Ren jumped up from her desk and went to the file cabinet. She pulled out the file on the rape and murder of Stephanie Wingerter, a twenty-three-year-old meth-addicted prostitute who went by the name of Win-Win. She had disappeared in late June and was found a week later in a shallow grave in Devil’s Head, Douglas County. Ren laid out the photos on her desk. The first was a mug shot — Stephanie’s blank eyes in a skinny, washed-out face dotted with scabs. Her mouth was half-open, showing gaps where two teeth should have been. Her thin, punky blonde hair was a mess, her eyebrows over-plucked.

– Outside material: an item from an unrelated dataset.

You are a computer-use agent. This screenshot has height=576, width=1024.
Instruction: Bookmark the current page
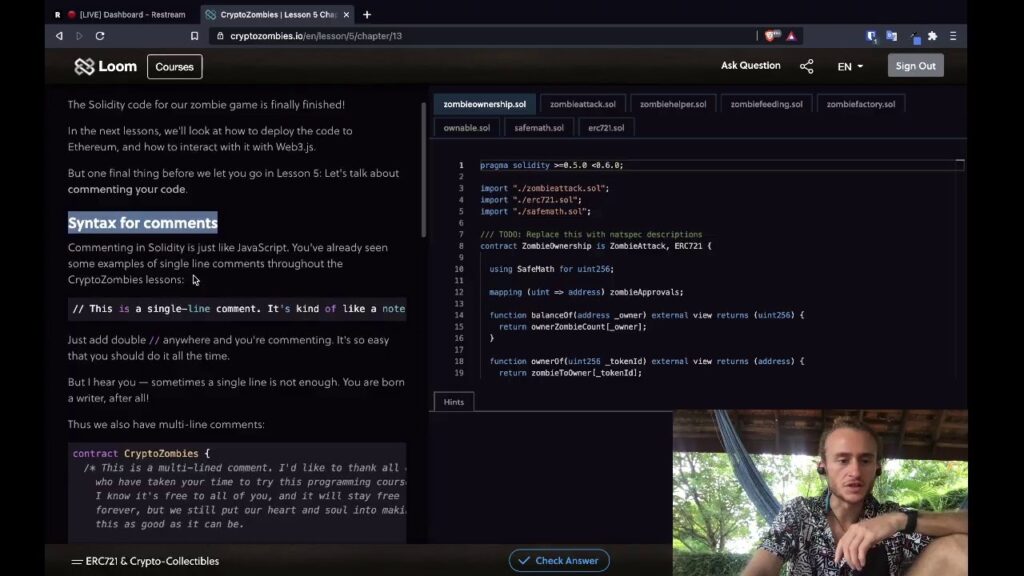[194, 35]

The next photos were of where she was found, left to decompose in the beautiful July sunshine. Stephanie Wingerter’s face and body had been ravaged by drugs before any killer had gotten near it, but when he did... her right eye socket was impacted, as was her nose, both left swollen and caked in blood. Her upper and lower lips were split, and there was no pale skin visible — it was all shades of blue, purple, red and black. Dried blood darkened her hair. Her throat had been cut. Much of the lower half of her body was burned down to her ankles.
Ren read the autopsy report. Cause of death was exsanguination. Accelerant had been poured on her, post-mortem, then lit.
You poor, tragic soul. Why do some people have to live such miserable lives and die such horrible deaths?
There were photos of a younger Stephanie from before she became an addict, and she was not unlike Hope Coulson: slim, pretty and bright-eyed.
Everyone in Colorado knew who Hope Coulson was. Stephanie Wingerter, visible in life only to those in her shadowy underworld, had scarcely registered in the media. She was the type to be considered a victim-in-waiting by people who could never see her as a young woman struggling to survive or desperately feeding a habit that was never on her list of life’s goals, but was, instead, a marker on a gene.
Ren went through the last photos — what had remained of Stephanie Wingerter’s tiny clothes, filthy, torn and bloodied.